Stored records
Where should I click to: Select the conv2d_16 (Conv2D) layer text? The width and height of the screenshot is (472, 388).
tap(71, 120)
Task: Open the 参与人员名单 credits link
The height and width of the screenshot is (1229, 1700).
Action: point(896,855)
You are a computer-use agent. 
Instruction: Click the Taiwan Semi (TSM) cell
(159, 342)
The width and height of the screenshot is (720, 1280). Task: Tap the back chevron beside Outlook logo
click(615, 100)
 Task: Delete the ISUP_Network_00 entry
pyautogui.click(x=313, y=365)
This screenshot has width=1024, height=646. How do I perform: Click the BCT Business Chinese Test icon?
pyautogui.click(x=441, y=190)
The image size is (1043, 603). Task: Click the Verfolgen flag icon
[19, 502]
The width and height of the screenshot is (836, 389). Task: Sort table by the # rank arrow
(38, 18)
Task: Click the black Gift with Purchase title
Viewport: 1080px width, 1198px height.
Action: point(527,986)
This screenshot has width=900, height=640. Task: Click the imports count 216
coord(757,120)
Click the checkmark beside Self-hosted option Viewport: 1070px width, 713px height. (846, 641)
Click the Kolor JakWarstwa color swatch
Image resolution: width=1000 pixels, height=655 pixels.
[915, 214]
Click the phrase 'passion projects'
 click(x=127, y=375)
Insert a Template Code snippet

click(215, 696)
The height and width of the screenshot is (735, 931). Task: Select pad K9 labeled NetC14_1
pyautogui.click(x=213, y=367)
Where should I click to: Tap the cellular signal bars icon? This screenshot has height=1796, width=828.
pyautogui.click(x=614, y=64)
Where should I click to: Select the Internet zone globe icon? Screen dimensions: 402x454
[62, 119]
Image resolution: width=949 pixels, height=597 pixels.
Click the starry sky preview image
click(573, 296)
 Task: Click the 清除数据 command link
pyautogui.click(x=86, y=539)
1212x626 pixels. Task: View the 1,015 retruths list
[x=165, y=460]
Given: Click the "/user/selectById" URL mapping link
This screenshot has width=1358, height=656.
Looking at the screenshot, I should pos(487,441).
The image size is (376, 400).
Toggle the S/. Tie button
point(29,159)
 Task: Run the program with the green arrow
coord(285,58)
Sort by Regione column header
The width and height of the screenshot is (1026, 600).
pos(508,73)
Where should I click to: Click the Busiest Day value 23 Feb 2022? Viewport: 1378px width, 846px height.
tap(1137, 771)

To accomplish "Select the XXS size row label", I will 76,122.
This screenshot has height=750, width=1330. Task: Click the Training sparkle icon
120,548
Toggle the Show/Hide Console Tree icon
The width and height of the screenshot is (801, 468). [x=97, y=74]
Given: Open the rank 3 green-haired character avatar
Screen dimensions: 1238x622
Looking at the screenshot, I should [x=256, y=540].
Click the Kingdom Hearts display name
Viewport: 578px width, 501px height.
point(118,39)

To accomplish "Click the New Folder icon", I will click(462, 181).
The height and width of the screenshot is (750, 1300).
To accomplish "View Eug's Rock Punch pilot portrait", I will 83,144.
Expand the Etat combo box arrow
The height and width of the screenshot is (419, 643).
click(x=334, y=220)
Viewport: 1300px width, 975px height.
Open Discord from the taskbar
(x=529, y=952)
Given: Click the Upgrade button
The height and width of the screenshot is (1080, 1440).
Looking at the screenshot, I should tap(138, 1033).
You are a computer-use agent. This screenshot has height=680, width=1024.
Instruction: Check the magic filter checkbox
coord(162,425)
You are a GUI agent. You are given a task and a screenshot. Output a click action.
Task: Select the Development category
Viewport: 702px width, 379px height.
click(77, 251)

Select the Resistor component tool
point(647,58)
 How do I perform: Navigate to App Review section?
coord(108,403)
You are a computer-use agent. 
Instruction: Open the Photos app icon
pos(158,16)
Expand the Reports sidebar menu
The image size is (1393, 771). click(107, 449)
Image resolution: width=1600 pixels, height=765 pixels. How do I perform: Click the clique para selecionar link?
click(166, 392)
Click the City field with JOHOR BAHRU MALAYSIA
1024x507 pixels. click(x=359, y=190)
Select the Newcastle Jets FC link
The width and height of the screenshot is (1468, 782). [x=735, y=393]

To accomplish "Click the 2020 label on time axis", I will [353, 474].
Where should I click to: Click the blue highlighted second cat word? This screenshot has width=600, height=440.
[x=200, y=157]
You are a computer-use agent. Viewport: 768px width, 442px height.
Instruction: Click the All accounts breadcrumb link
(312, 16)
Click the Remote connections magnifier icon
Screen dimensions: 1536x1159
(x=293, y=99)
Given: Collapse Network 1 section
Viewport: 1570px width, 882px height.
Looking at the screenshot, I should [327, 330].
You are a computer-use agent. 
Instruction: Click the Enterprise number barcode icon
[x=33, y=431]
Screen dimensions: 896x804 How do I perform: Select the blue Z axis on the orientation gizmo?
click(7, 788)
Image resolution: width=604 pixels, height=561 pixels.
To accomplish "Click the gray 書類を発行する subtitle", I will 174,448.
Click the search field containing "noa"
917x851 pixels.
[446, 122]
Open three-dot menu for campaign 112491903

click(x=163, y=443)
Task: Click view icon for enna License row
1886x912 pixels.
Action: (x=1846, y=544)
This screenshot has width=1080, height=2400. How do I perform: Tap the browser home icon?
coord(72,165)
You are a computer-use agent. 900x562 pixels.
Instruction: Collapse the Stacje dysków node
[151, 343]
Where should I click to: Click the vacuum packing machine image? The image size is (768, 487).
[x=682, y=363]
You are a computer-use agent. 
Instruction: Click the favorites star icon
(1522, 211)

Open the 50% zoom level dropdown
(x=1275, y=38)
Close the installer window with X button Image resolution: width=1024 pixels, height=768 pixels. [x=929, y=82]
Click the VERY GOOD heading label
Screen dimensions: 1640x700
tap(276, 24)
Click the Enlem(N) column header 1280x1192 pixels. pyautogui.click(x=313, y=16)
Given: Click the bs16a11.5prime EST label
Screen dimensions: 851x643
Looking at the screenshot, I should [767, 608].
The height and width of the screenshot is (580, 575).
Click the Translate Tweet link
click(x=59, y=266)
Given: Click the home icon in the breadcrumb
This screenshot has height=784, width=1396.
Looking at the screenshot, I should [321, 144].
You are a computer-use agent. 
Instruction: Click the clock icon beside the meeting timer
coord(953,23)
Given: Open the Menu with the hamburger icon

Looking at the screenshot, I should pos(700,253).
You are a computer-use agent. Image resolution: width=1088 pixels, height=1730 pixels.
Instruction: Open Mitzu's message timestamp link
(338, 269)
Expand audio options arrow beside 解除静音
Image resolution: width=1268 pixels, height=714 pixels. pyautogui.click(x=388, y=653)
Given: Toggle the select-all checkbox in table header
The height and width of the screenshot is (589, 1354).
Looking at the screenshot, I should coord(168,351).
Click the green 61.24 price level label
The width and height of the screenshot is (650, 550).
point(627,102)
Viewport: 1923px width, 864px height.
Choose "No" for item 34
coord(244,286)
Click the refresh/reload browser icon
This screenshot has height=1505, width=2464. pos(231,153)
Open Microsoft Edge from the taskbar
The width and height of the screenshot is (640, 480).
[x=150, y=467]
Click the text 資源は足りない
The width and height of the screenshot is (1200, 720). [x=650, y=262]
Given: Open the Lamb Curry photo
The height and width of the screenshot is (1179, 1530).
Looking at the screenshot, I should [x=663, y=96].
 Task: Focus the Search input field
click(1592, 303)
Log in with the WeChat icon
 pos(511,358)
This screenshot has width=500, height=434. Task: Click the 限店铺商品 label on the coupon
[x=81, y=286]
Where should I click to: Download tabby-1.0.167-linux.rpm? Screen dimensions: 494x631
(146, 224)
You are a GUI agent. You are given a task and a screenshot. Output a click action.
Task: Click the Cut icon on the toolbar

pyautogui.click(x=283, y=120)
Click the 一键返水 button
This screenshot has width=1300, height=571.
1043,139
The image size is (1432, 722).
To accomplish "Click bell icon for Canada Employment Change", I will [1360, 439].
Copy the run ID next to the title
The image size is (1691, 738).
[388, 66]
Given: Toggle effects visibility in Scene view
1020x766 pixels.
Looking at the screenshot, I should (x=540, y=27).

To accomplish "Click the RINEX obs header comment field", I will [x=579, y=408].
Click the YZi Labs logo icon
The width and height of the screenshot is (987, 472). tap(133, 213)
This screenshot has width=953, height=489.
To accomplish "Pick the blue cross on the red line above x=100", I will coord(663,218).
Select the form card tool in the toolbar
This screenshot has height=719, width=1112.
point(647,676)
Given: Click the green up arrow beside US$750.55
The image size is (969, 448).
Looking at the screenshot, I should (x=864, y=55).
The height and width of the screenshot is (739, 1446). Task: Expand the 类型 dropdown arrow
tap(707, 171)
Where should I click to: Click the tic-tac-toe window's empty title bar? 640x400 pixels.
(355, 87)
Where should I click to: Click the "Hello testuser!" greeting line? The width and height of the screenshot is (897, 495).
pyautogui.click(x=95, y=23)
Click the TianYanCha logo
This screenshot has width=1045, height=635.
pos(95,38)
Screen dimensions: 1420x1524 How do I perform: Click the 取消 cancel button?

- WHAT YOU NEED TO DO
Write down how many lines in the data contain "header". Add nothing else.

- PROBLEM SOLUTION
4